Purchle na desce rozdzielczej - Strona 2

  
Sortuj wg daty:
rosnąco malejąco
A może olać... Do 189274 mankamentów i problemów godnych starego auta doszedł następny... szczegół.
  
 
Cytat:
2006-01-24 12:35:16, Robert_S pisze:
a może by tak dopasować listewkę z ładnego drewna, wyczyścić, polakierować i wkleić w to 'zagięcie' Takie mały maybach by wyszedł...

U mnie też jest taki problem, niewielkie wybrzuszenie w połowie długości deski, oczywiście na zagięciu. Będę chyba się bawił w "naprawienie" tego. Skoro pod tym plastikiem deska jest metalowa to użyję kilka małych blachowkrętów wraz z małymi podkładkami, a na to przykleję listwę chromową albo czarną z Allegro. Wydaje mi się, że efekt będzie zadowalający. Poza tym listwę można okleić jakąś folią w preferowanym kolorze i będzie git!

Listwę "puszczę" też z lewej strony (patrząc na licznik)

Problemem może być ładne zakończenie listwy przy liczniku z obu stron, ale myślę, że da się to ładnie wykonać.

Innego sposobu - poza zostawieniem takiego stanu jaki jest - nie widzę

A może już ktoś tak robił albo może ktoś ma jakieś sugestie co do wykonania?
  
 
Cytat:
2008-01-31 20:59:12, Skorupa-S1 pisze:
deska jest metalowa





Pozdr,
  
 
Cytat:
2008-01-31 22:51:08, robertkaluza pisze:
Pozdr,

A czasami drewniana
  
 
Cytat:
2008-01-31 20:59:12, Skorupa-S1 pisze:
.... Skoro pod tym plastikiem deska jest metalowa ......



Deska rozdzielcza, a raczej jej stelaż, jest co prawda wykonany z tłoczonej blachy stalowej, lecz na tym stelażu jest warstwa (od 1 do ok. 3 cm) pianki poliuretanowej i dopiero do niej jest przyklejony ten szary skaj czy coś tam.

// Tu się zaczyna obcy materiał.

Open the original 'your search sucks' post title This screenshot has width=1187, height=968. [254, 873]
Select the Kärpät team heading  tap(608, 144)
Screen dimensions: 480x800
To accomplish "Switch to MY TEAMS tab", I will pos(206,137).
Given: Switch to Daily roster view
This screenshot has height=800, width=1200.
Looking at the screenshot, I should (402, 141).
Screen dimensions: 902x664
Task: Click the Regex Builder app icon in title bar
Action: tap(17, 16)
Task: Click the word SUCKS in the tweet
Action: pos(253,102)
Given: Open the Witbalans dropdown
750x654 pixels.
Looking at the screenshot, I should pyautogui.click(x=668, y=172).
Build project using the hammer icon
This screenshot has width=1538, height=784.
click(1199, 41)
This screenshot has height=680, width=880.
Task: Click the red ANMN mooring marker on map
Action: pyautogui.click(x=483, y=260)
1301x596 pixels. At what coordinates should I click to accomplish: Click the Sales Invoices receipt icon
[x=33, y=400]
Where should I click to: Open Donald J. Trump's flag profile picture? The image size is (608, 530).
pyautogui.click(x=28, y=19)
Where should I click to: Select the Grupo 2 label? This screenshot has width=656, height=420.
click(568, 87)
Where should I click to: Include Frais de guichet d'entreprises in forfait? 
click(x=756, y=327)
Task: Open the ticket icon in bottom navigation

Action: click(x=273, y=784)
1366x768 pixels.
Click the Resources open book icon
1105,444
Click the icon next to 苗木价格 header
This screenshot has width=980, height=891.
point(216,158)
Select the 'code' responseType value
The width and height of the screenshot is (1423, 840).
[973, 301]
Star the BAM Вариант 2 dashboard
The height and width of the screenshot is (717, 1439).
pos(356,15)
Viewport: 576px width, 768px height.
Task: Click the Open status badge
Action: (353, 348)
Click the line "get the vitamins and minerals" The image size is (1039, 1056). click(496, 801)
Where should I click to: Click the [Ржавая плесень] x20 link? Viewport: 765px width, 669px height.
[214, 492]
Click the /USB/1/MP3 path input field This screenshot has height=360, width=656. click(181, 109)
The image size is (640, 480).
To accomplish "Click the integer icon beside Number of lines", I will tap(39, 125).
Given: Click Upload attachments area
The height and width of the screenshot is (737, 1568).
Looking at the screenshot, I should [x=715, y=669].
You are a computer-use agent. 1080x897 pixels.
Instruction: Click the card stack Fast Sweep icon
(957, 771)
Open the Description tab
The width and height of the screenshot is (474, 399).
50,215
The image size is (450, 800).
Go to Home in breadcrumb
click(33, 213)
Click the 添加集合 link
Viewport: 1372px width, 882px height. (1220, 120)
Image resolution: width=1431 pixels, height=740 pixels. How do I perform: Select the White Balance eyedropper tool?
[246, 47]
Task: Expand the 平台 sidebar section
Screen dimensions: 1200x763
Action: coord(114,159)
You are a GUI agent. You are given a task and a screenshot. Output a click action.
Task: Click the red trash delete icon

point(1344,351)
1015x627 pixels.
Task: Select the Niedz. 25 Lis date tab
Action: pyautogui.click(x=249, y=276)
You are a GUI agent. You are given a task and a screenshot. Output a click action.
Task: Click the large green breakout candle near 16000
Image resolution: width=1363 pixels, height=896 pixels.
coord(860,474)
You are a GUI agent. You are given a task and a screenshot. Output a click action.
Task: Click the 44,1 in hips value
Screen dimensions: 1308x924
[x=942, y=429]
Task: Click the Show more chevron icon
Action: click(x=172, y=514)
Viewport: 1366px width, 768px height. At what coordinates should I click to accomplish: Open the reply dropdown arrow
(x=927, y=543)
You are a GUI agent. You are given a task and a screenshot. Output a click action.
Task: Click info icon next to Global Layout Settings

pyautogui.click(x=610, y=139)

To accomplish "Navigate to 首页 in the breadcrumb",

Ps. Z opisu wnioskuję, ze u kol. szerzy się druciarstwo, niestety.
  
 
Cytat:
2008-01-31 23:22:01, tommi-j pisze:
Ps. Z opisu wnioskuję, ze u kol. szerzy się druciarstwo, niestety.


Uczę się od najlepszych w tej dziedzinie, druciarstwa...
  
 
Ogólnie to nieżle operujemy fachowymi terminami

Cytat:
pod tym plastikiem



Cytat:
deska jest metalowa



Cytat:
z tłoczonej blachy stalowej



Cytat:
do niej jest przyklejony ten szary skaj



Mistrzowie druciarstwa i "znafcy" tematu...

PZDR memberki


[ wiadomość edytowana przez: Skorupa-S1 dnia 2008-02-01 00:18:08 ]
  
 
Cytat:
2008-01-31 23:37:04, Skorupa-S1 pisze:
Uczę się od najlepszych w tej dziedzinie, druciarstwa...



Mylisz pojęcia kolego.
1. Po pierwsze, to są modyfikacje kiepskich fabrycznych rozwiązań lub dodatki mające na celu poprawienie funkcjonalności i komfortu podróżowania.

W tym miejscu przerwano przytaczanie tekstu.